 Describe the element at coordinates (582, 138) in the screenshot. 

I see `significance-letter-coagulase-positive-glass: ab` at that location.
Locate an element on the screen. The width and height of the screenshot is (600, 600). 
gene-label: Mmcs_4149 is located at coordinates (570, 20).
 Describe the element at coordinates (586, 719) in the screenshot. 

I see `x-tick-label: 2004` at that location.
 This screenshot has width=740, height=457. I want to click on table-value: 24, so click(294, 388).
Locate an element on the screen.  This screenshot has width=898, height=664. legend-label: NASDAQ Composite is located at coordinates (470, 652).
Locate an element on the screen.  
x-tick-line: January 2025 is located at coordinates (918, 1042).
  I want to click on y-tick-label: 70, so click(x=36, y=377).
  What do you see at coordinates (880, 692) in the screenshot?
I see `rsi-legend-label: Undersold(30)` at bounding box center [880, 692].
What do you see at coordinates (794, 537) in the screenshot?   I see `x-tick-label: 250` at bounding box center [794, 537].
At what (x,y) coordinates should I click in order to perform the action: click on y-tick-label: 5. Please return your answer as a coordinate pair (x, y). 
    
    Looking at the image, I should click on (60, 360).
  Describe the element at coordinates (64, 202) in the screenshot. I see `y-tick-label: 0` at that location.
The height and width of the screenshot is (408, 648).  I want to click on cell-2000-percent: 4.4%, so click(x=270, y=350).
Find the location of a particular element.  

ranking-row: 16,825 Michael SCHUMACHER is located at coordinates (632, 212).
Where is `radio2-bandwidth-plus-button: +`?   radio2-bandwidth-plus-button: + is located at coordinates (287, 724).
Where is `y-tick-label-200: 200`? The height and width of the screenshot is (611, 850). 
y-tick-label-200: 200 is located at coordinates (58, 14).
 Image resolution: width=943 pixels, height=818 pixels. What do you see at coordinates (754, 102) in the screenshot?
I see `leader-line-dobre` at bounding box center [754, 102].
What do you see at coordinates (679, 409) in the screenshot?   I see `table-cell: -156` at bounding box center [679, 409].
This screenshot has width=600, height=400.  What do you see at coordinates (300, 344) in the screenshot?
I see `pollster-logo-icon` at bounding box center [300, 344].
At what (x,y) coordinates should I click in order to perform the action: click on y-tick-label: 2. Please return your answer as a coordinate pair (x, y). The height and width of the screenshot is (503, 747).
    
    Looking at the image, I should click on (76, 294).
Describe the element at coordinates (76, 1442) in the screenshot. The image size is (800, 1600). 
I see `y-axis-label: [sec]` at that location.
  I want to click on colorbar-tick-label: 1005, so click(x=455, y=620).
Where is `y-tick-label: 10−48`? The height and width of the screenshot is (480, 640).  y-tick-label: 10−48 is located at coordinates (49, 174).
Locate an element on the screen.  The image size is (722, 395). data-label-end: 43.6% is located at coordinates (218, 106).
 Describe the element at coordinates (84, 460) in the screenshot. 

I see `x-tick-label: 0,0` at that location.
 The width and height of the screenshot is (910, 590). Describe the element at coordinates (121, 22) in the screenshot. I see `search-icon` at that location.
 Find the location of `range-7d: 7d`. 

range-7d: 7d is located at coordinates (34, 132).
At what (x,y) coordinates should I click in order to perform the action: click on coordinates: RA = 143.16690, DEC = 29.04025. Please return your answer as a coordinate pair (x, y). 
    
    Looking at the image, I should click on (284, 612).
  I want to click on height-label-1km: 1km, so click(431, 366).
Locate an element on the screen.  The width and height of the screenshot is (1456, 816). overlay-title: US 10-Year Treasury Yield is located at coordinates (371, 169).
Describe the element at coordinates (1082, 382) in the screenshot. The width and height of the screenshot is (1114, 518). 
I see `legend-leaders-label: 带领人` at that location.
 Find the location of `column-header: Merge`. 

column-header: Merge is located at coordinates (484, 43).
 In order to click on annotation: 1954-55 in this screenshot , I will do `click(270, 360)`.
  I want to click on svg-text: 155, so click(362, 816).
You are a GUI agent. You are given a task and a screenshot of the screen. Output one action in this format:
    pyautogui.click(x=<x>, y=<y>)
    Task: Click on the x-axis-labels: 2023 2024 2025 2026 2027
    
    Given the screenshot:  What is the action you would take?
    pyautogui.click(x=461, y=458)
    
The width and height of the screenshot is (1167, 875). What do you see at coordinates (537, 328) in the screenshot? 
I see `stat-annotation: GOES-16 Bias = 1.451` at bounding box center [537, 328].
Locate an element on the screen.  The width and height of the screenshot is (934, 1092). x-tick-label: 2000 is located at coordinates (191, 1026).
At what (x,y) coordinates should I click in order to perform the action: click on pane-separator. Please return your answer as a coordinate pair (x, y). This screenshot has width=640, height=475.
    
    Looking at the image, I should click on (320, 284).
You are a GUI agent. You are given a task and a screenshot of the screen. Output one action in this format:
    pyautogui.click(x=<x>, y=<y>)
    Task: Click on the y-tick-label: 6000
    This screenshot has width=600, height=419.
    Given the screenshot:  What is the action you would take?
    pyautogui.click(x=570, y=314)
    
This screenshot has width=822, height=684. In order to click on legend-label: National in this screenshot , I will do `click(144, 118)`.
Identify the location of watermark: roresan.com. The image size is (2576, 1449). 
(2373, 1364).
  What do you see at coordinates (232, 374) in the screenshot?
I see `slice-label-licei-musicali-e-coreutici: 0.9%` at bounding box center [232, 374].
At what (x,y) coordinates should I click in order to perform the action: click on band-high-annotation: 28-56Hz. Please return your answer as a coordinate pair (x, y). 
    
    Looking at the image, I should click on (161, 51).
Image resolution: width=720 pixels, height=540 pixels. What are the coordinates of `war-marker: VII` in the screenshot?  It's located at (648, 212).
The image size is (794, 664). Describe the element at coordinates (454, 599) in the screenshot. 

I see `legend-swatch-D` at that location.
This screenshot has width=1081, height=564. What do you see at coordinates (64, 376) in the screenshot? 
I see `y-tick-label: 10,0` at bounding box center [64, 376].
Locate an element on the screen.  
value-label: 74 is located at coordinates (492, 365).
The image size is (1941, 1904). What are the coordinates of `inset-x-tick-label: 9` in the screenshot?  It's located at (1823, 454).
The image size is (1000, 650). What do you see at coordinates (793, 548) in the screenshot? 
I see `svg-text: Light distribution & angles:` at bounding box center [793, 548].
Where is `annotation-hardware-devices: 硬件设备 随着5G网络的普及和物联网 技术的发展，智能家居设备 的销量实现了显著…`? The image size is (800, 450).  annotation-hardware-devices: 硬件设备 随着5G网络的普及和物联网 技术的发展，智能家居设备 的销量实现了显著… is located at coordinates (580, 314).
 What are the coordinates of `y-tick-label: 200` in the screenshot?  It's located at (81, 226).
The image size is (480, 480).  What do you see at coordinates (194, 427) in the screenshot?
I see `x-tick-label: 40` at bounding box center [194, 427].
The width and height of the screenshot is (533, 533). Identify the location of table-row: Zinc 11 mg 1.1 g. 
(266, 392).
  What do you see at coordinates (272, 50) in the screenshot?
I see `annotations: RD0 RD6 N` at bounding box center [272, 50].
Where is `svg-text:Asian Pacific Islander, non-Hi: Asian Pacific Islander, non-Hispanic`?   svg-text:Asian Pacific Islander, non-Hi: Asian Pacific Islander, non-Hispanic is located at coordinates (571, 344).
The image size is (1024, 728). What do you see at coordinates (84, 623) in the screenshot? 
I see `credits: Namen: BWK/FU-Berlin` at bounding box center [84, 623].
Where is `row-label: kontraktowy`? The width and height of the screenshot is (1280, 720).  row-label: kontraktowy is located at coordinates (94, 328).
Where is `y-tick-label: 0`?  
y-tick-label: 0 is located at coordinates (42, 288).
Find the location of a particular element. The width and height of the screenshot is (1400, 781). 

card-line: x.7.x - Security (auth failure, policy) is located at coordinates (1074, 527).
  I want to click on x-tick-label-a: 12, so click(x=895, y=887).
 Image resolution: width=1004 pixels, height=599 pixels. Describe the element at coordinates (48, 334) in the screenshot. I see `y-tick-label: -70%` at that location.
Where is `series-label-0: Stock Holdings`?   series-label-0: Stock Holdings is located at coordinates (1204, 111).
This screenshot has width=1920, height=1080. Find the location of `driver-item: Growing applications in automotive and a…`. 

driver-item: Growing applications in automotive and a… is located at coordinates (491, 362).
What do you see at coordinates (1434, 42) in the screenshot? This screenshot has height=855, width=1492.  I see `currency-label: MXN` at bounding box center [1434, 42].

────────

▶ [Task to complete] Reproduce the lines verbatim, starting at the very first one and ending with the line that contains "gene-label: Mmcs_4149 is".

▶ [Solution to this problem]
 Describe the element at coordinates (582, 138) in the screenshot. 

I see `significance-letter-coagulase-positive-glass: ab` at that location.
Locate an element on the screen. The width and height of the screenshot is (600, 600). 
gene-label: Mmcs_4149 is located at coordinates (570, 20).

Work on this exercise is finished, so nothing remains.